3. LBBAP and Phrenic Nerve Stimulation
Left Bundle Branch Area Pacing (LBBAP) adds an interesting dimension to this discussion.
Incidence with LBBAP
LBBAP: Typically <1-5% in most studies
- Generally lower than traditional LV epicardial CRT (10-25%)
- Similar to or slightly lower than RV apical pacing (1-3%)
- Often lower than His bundle pacing
Anatomical Considerations
With LBBAP, the lead is screwed deep into the interventricular septum (typically 1.5-2.0 cm). This creates unique PNS characteristics:
Which phrenic nerve is affected:
- Right phrenic nerve - most common (approaching from RV side)
- Left phrenic nerve - can occur with very deep penetration or high outputs
- Depends on depth of lead penetration and capture threshold
Comparison Table
| Pacing Type |
PNS Incidence |
Which Nerve |
Programmability |
| LBBAP |
<1-5% |
Usually right; sometimes left |
Moderate - can adjust output/depth |
| LV epicardial CRT |
10-25% |
Left phrenic |
High - multiple vectors with quadripolar |
| His bundle |
5-10% |
Right phrenic |
Limited |
| RV apical |
1-3% |
Right phrenic |
Moderate |
| Leadless (Micra) |
1-2% |
Right phrenic |
Low - limited options |
Why LBBAP Has Lower PNS Risk
- Septal location - far from both phrenic nerves compared to lateral LV wall
- Deep penetration - insulated by myocardium
- Lower capture thresholds - typically need less energy (0.5-1.5V)

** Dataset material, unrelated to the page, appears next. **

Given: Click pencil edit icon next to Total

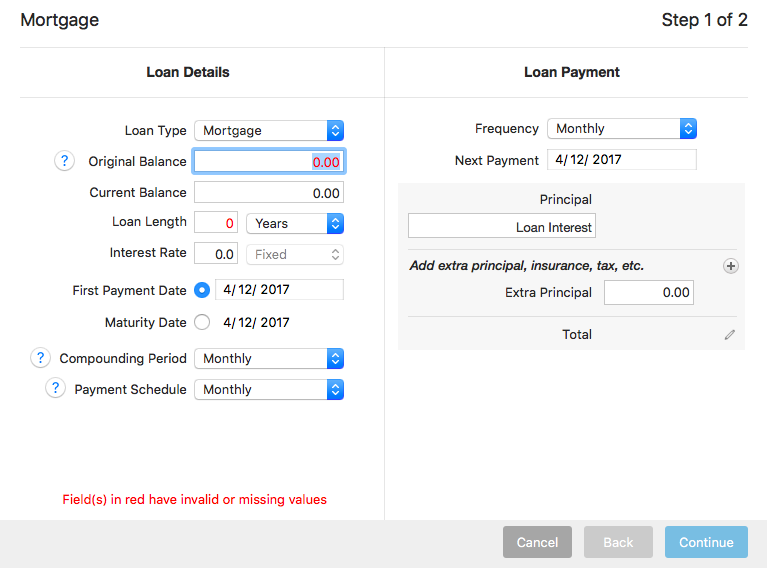Looking at the screenshot, I should click(730, 335).
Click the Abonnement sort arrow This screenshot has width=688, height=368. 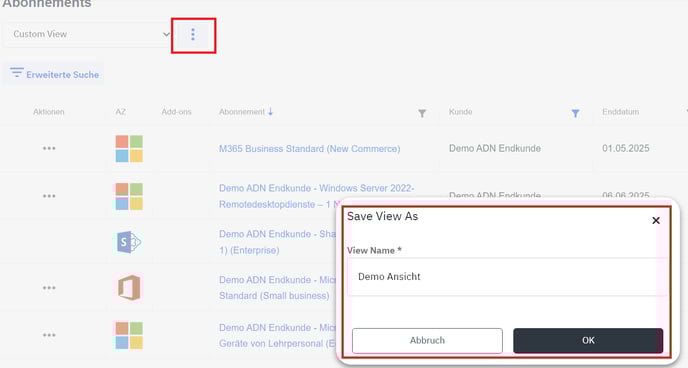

- Selective capture - can capture left bundle without capturing surrounding tissue at proper depth
LBBAP-Specific PNS Causes
- Insufficient septal penetration - lead tip not deep enough, capturing RV endocardium near right phrenic nerve
- Excessive penetration - too deep, approaching LV endocardium/left phrenic territory
- High output programming - especially during threshold testing
- Anodal capture - from the ring electrode
Management Options for LBBAP
During implantation:
- Adjust depth of lead penetration (screw in more or back out slightly)
- Reposition to different septal location
- Test at high outputs (10V) before fixation
After implantation:
- Reduce output - LBBAP typically has low thresholds with good safety margin
- Change to unipolar pacing (if bipolar was causing anodal capture)
- Lead revision - if programming unsuccessful
Key Advantage of LBBAP
The low baseline capture thresholds (often 0.5-1.0V) provide excellent safety margins, allowing significant output reduction if PNS occurs. This makes PNS more manageable compared to His bundle pacing, which often requires higher outputs.
Clinical Bottom Line: LBBAP appears to offer the "best of both worlds":
- ✓ Lower PNS incidence than traditional LV CRT
- ✓ Better programmability than leadless devices
- ✓ Low capture thresholds allowing management flexibility
- ✓ Physiologic pacing benefits of conduction system pacing
This is one reason LBBAP is gaining popularity as an alternative to traditional biventricular CRT, especially in centers with expertise in the technique.